The characteristics of this orbit and the radiation from the hot spots were discovered in part by serendipity while astrophysicists were primarily occupied with observing the star S2 (indeed, the existence of these packages plasma and their potential for the study of black holes had already been studied theoretically for years by Avery Broderick, now at the Perimeter Institute for Theoretical Physics and the University of Waterloo in Canada, and Avi Loeb of Harvard University). This discovery seems to be in perfect agreement with predictions deduced from the existence of a black hole with a space-time described by the Kerr metric, solution of Einstein’s equations of general relativity. We can deduce the mass of the black hole Sagittarius A *, which is moreover compatible with that already estimated, and in theory, but not yet in practice, the value of its angular momentum of rotation (it will be necessary to accumulate other observations eruptions in the accretion disk around the black hole).

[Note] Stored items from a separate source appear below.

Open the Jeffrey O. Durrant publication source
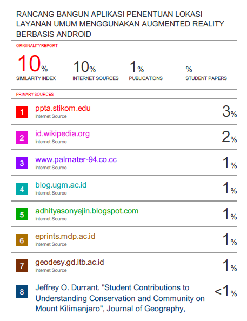The image size is (247, 321). coord(120,298)
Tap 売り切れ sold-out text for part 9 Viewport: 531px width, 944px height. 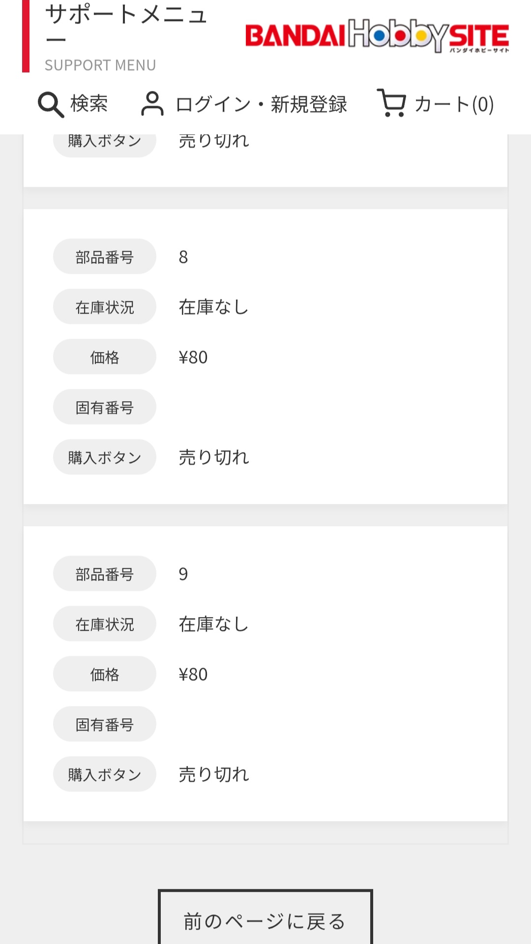coord(214,774)
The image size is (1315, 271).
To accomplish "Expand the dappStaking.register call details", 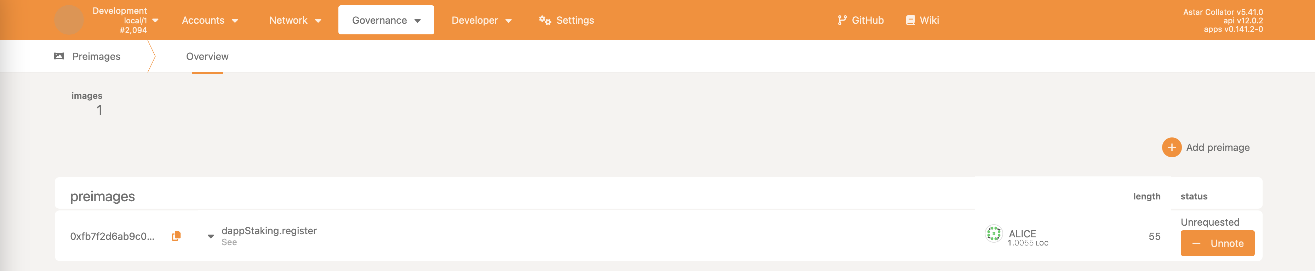I will 210,236.
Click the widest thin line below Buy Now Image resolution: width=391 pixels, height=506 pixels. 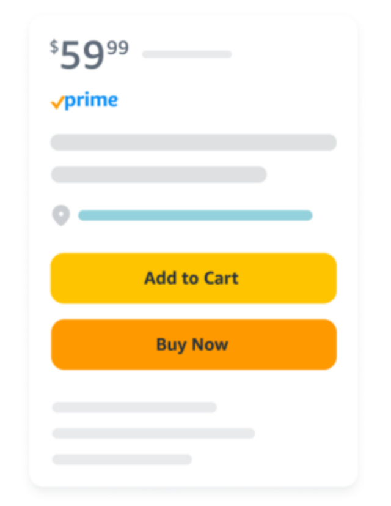153,433
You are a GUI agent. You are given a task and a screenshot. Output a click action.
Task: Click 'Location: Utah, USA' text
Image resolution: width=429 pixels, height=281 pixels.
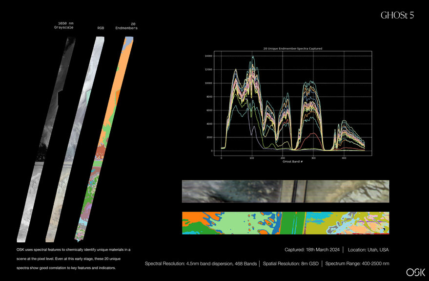(368, 250)
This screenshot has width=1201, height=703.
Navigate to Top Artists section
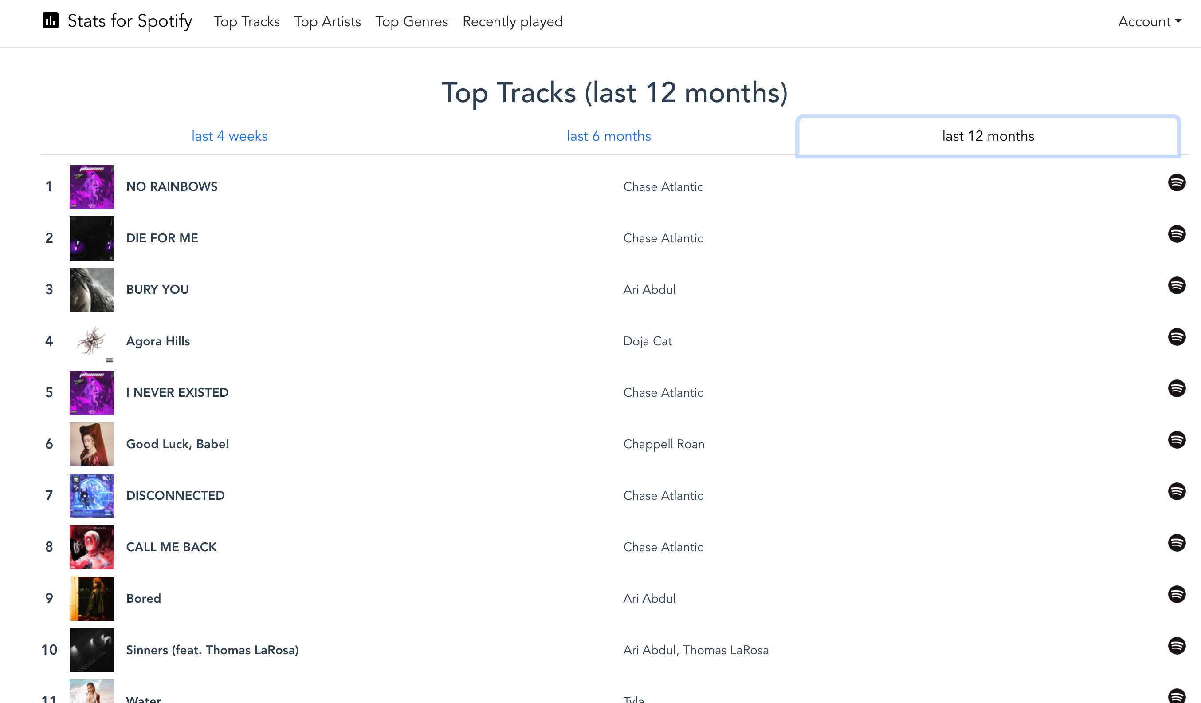pyautogui.click(x=327, y=22)
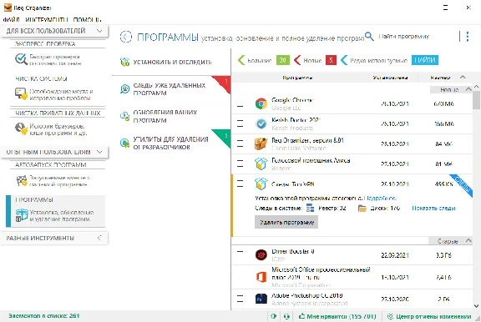Open the three-dot options menu
Image resolution: width=481 pixels, height=322 pixels.
[x=467, y=37]
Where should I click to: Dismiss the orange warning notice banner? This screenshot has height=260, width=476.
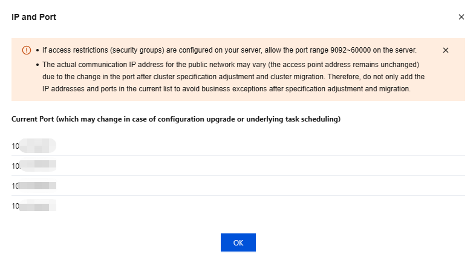point(446,50)
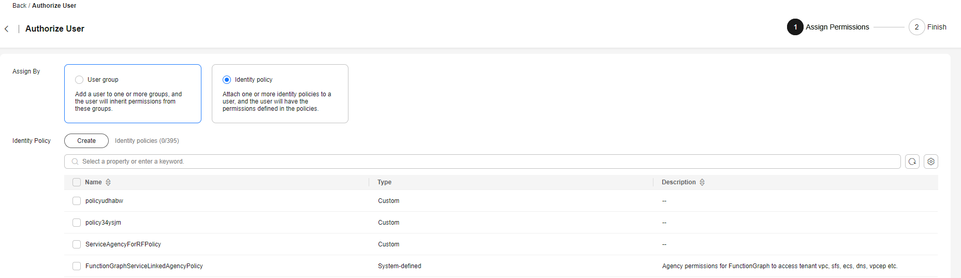Tick the checkbox for policyudhabw
The height and width of the screenshot is (278, 961).
click(x=77, y=201)
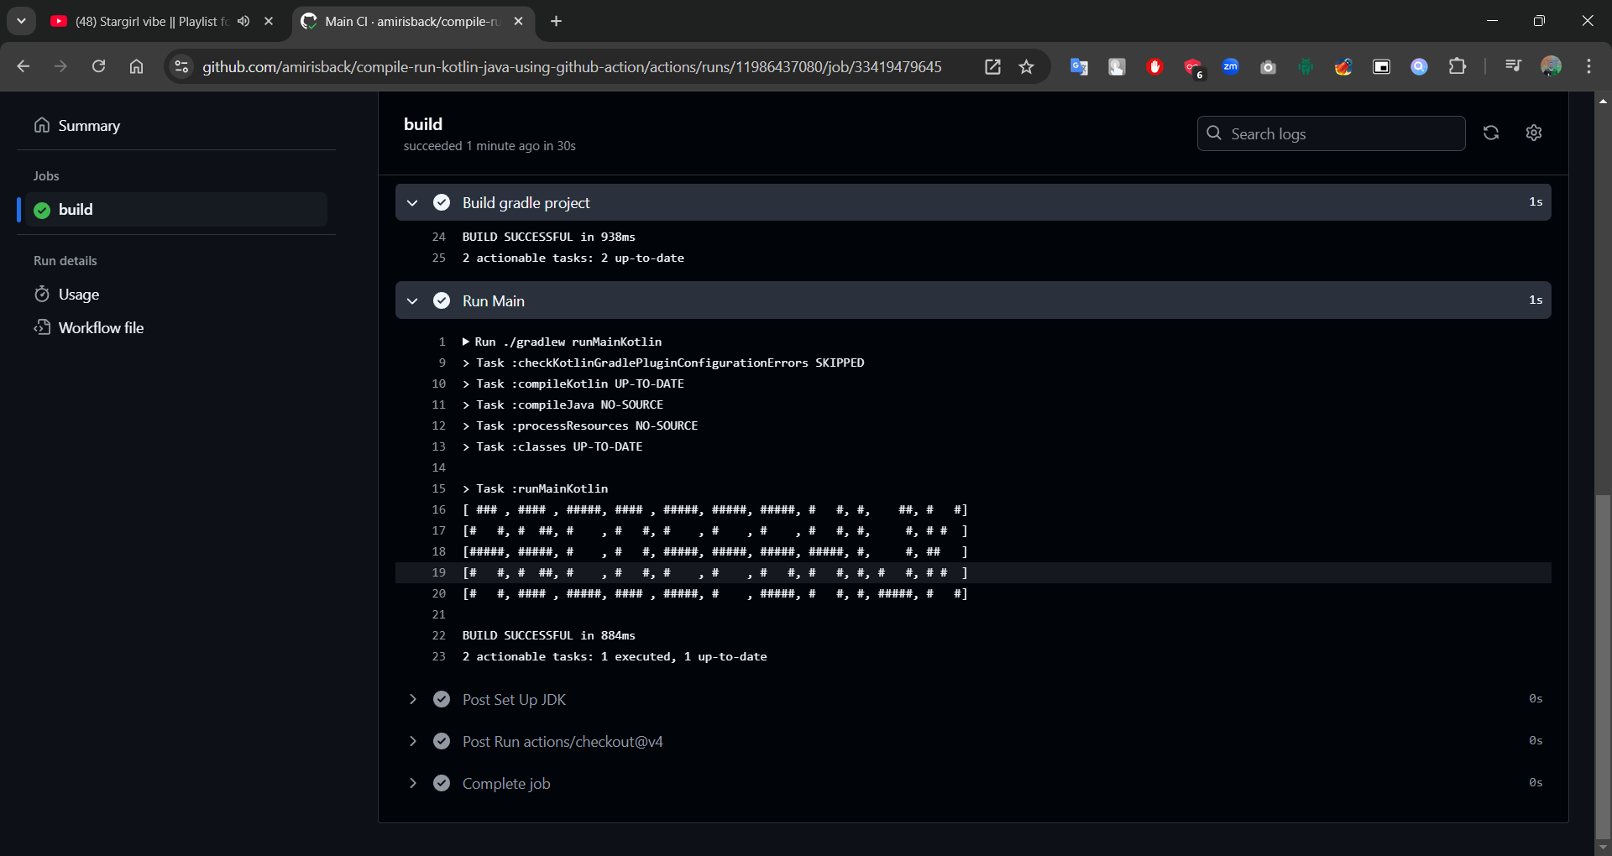Click the open in app icon in the address bar
Screen dimensions: 1612x856
pos(992,67)
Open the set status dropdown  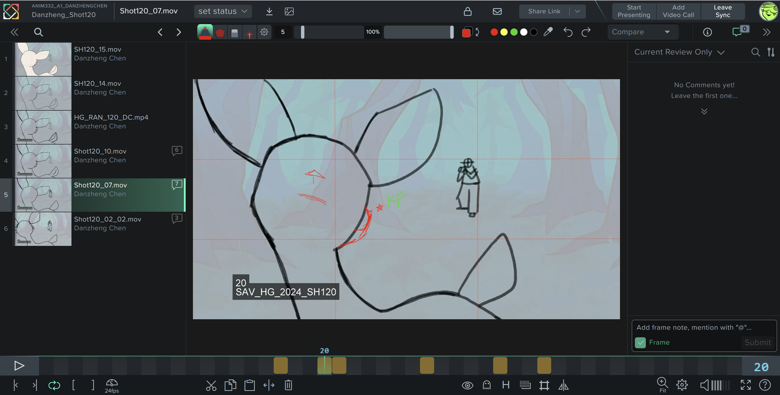(x=223, y=12)
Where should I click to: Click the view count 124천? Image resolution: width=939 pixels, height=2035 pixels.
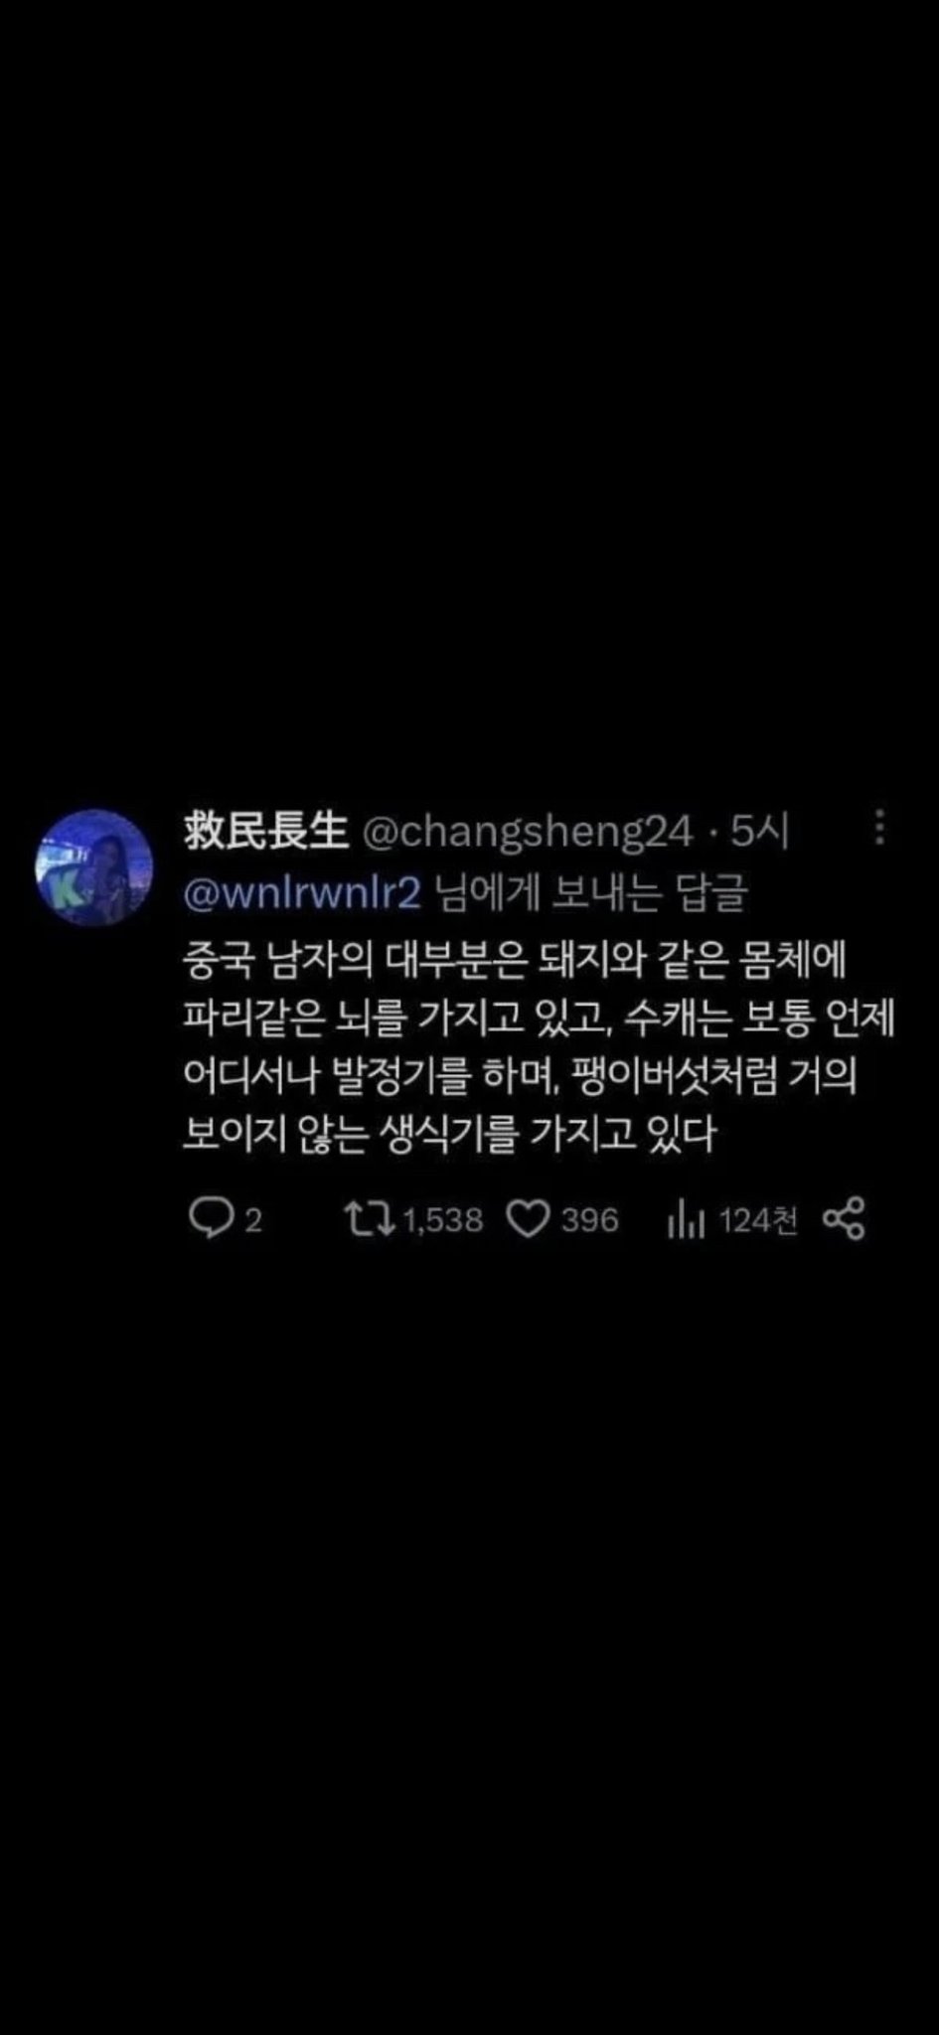758,1220
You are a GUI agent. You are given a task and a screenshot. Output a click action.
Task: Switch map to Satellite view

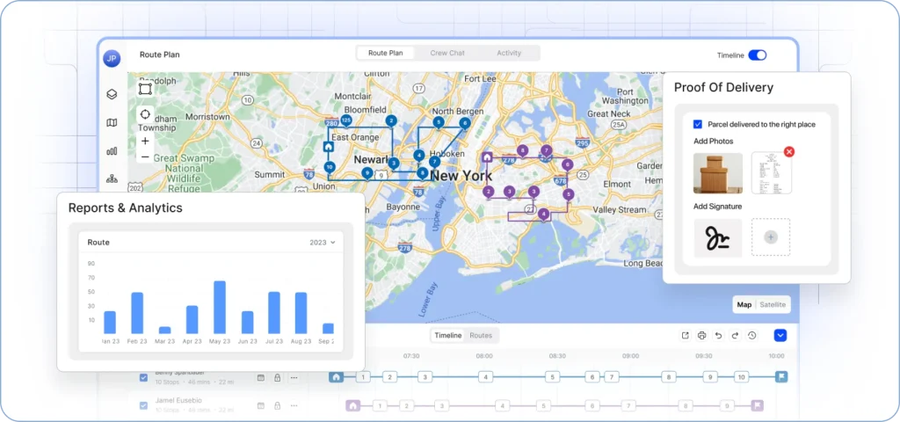pyautogui.click(x=773, y=304)
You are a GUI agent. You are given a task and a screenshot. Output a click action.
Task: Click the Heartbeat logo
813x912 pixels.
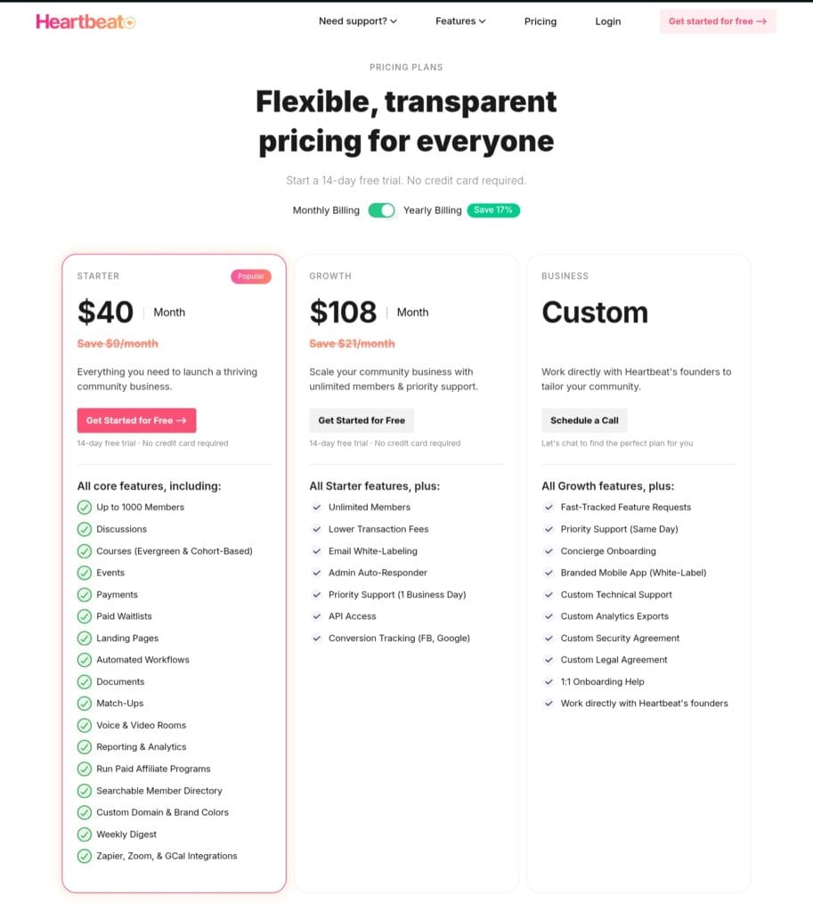click(x=85, y=20)
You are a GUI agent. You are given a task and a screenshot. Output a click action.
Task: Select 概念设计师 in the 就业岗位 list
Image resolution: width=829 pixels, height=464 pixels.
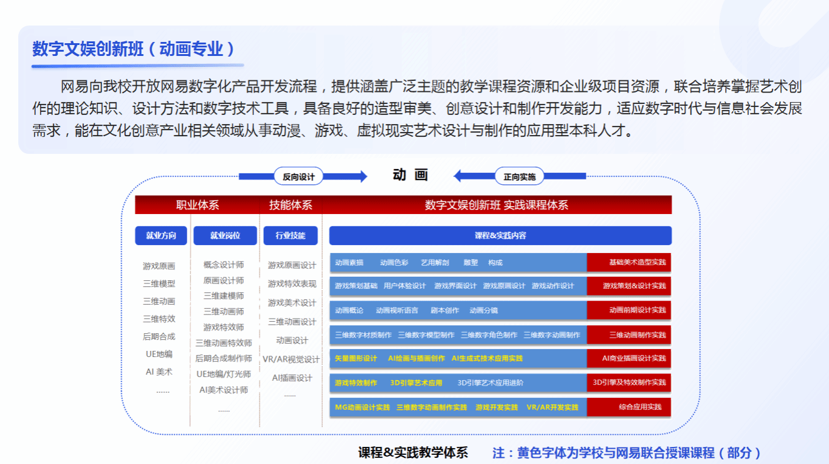click(224, 265)
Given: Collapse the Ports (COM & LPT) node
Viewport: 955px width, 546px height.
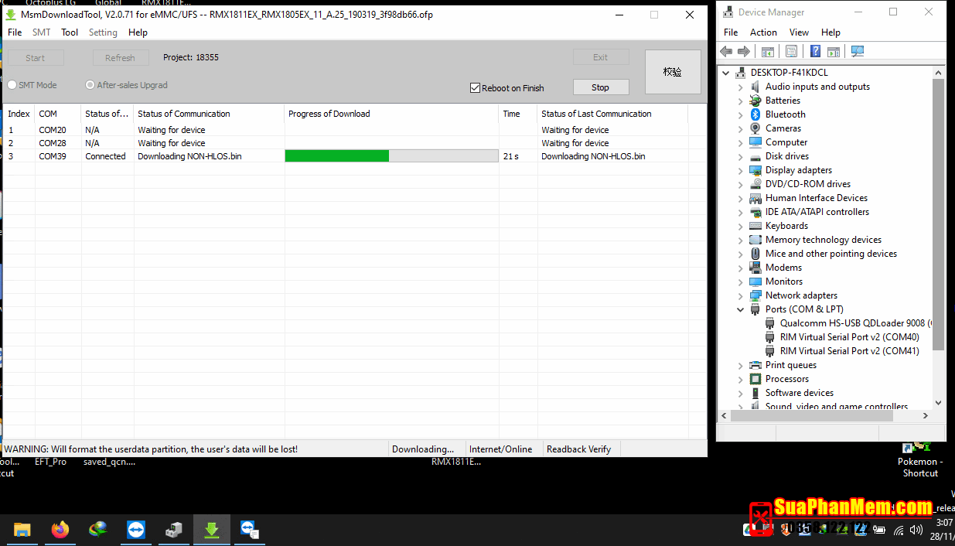Looking at the screenshot, I should pos(740,309).
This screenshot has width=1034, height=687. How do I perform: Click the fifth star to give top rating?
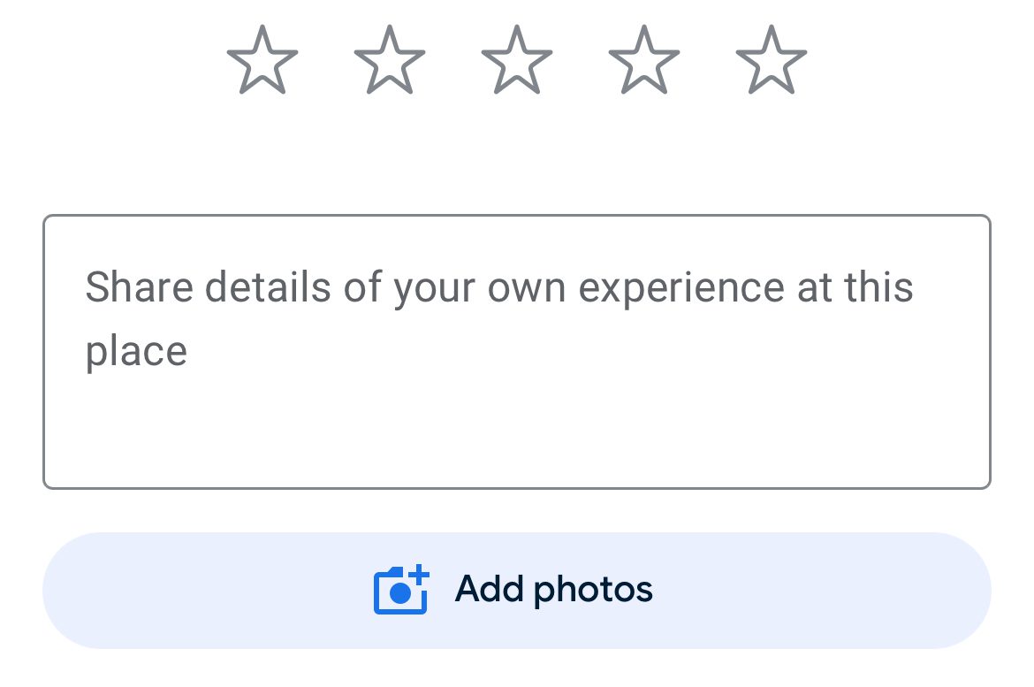pos(772,60)
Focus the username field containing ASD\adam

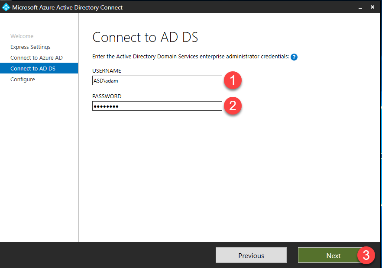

This artist’s impression shows the trajectory of the star S2 passing near the supermassive black hole located in the center of the Milky Way. As it approaches the black hole, the star becomes increasingly reddish in color. This effect, predicted by Einstein’s general theory of relativity, results from the presence of a very intense gravitational field. On this graph, the blushing as well as the size of the objects have been deliberately exaggerated. © ESO / M. Kornmesser
It would therefore be, as the authors of the discovery insistently underline at the conclusion of their article, a confirmation of the validity of the theory of black holes in addition to obtaining the most precise observations to date of the matter orbiting so close to a black hole. This result will undoubtedly be consolidated in the near future as well thanks to the study of gravitational waves only by the results expected from the EHT observations, which will be complementary to those available with Gravity and which we will continue to collect. Conversely, these observations could show us that the theory of general relativity must be replaced by one of the many theories proposed for decades, to extend it and unify the laws of physics, and even that black holes do not exist in not, although it seems increasingly unlikely.
Gravity: Einstein’s general relativity verified near our supermassive black hole
Observations carried out using instruments equipping ESO’s VLT in Chile led to the first successful test of Einstein’s theory of relativity near a supermassive black hole. In this case, it is a test with the spectral shift effect towards the red of the star S2 in orbit in the Milky Way around Sgr A *.
The Einstein’s theory of general relativity is more than a century old. Much more than for its discoverer, it testifies to the mysterious capacity of the human spirit to anticipate the structure of reality, far from the daily universe which accompanied the evolution of the brain d’H**o, based on mathematics that cannot be found there. Any confirmation of the predictions of general relativity can be seen as a triumph but also as a disaster because one eagerly awaits to be able to survey and understand new deeper and vaster aspects of the cosmos. This would be possible if Einstein’s theory showed its limits.